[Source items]
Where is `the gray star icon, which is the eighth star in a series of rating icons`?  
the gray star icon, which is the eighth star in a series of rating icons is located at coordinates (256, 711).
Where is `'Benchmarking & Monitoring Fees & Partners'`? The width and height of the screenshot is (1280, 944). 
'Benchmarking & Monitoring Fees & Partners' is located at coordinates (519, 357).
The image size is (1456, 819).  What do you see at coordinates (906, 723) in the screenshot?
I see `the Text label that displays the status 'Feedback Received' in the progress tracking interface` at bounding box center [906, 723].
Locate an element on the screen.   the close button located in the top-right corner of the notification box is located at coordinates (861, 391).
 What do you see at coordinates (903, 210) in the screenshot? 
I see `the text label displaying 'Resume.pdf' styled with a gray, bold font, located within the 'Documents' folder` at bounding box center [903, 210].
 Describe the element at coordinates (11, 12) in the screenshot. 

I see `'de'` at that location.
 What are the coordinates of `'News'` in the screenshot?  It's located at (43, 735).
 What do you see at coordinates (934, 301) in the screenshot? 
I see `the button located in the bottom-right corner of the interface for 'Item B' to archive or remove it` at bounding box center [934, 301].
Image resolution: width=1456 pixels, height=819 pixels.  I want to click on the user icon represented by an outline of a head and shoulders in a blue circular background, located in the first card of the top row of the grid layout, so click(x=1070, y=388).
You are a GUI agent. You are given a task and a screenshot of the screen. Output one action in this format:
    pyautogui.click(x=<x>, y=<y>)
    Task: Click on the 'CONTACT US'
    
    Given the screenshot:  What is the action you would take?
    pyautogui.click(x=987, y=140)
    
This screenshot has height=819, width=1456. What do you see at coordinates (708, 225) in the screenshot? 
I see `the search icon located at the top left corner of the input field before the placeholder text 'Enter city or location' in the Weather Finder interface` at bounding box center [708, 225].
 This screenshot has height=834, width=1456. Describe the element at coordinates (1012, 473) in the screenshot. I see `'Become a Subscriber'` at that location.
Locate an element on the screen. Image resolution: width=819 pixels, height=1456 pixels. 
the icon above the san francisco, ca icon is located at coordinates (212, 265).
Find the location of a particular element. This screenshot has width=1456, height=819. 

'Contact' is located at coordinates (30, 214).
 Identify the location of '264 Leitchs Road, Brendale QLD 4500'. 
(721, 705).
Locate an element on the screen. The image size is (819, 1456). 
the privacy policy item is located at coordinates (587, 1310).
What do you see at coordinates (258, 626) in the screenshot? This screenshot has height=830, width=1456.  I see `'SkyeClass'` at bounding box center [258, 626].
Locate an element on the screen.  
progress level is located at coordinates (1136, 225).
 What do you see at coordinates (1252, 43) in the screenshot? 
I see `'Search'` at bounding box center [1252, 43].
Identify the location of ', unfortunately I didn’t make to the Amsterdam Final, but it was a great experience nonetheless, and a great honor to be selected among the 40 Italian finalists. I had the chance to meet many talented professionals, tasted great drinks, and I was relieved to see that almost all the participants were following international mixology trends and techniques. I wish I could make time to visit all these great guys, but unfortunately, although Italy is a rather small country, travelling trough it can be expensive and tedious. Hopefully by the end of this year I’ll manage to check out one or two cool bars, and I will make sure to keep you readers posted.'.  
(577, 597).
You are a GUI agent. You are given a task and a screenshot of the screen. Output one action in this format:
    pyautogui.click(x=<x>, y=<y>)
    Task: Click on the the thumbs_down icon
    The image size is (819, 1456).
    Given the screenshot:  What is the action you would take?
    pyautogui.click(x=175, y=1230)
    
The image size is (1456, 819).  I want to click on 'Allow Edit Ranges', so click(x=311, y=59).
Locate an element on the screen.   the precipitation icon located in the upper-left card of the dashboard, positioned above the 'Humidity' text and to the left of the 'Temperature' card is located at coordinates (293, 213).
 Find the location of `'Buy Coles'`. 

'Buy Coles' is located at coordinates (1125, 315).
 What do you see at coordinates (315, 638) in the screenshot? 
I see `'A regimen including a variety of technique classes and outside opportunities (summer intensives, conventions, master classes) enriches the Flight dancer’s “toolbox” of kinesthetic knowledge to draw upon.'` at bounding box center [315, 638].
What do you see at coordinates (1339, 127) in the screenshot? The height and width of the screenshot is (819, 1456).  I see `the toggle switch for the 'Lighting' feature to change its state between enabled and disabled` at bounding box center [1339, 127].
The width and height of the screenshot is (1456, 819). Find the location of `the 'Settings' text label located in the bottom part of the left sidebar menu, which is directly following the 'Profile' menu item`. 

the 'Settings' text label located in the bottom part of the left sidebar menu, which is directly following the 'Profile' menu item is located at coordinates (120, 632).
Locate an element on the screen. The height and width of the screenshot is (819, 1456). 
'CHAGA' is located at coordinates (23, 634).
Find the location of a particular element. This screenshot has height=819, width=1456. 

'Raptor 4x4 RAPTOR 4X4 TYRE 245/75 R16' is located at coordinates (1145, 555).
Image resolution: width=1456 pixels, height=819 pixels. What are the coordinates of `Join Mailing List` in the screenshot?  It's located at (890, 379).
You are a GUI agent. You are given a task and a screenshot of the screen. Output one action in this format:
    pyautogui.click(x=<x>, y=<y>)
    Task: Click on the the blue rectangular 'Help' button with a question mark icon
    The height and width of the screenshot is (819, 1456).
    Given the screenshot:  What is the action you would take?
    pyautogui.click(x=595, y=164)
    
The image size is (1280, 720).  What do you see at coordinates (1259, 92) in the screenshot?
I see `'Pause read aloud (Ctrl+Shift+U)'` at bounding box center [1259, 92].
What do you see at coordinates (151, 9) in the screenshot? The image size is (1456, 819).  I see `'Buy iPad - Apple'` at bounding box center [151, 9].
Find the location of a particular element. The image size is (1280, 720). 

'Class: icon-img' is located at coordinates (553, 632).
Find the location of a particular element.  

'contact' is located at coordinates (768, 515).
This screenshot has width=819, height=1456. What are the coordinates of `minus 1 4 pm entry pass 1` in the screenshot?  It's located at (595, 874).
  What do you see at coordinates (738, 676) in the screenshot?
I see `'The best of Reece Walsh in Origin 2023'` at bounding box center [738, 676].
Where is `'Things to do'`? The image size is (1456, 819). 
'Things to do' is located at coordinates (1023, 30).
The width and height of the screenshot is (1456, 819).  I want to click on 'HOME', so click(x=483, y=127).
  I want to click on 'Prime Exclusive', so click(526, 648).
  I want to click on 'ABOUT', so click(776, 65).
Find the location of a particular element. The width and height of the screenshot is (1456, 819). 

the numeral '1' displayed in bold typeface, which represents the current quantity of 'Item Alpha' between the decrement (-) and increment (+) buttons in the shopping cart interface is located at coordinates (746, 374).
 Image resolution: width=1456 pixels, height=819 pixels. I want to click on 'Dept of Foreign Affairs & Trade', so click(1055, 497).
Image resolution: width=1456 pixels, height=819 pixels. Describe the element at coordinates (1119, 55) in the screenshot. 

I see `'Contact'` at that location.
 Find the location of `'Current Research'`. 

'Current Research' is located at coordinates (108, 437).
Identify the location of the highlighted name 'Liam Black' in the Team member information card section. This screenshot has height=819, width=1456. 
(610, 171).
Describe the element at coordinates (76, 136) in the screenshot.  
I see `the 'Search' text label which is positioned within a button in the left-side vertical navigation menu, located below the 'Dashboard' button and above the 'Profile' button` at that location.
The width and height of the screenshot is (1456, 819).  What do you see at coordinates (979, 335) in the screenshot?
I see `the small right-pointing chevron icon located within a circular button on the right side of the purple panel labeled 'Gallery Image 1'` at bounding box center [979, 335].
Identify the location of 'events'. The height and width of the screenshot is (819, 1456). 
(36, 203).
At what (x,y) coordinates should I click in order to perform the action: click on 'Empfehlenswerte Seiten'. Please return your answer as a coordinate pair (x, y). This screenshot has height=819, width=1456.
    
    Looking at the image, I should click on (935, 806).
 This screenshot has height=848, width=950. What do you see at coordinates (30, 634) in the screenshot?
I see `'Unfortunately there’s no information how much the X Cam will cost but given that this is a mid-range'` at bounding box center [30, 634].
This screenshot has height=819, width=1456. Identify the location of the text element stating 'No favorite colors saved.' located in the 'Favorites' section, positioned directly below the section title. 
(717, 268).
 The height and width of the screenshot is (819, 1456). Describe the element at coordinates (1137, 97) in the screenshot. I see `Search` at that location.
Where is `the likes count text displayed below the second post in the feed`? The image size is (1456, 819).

> _Exercise objective_
Switch "screenshot" to "capture" from the line with "coordinates (293, 213)." up to and including the line with "Image resolution: width=1456 pixels, height=819 pixels. What", and give those lines again with nothing else changed.

> _The response_
Locate an element on the screen.   the precipitation icon located in the upper-left card of the dashboard, positioned above the 'Humidity' text and to the left of the 'Temperature' card is located at coordinates (293, 213).
 Find the location of `'Buy Coles'`. 

'Buy Coles' is located at coordinates (1125, 315).
 What do you see at coordinates (315, 638) in the capture? 
I see `'A regimen including a variety of technique classes and outside opportunities (summer intensives, conventions, master classes) enriches the Flight dancer’s “toolbox” of kinesthetic knowledge to draw upon.'` at bounding box center [315, 638].
What do you see at coordinates (1339, 127) in the capture? The height and width of the capture is (819, 1456).  I see `the toggle switch for the 'Lighting' feature to change its state between enabled and disabled` at bounding box center [1339, 127].
The width and height of the capture is (1456, 819). Find the location of `the 'Settings' text label located in the bottom part of the left sidebar menu, which is directly following the 'Profile' menu item`. 

the 'Settings' text label located in the bottom part of the left sidebar menu, which is directly following the 'Profile' menu item is located at coordinates (120, 632).
Locate an element on the screen. The height and width of the capture is (819, 1456). 
'CHAGA' is located at coordinates (23, 634).
Find the location of a particular element. This capture has height=819, width=1456. 

'Raptor 4x4 RAPTOR 4X4 TYRE 245/75 R16' is located at coordinates (1145, 555).
Image resolution: width=1456 pixels, height=819 pixels. What are the coordinates of `Join Mailing List` in the capture?  It's located at (890, 379).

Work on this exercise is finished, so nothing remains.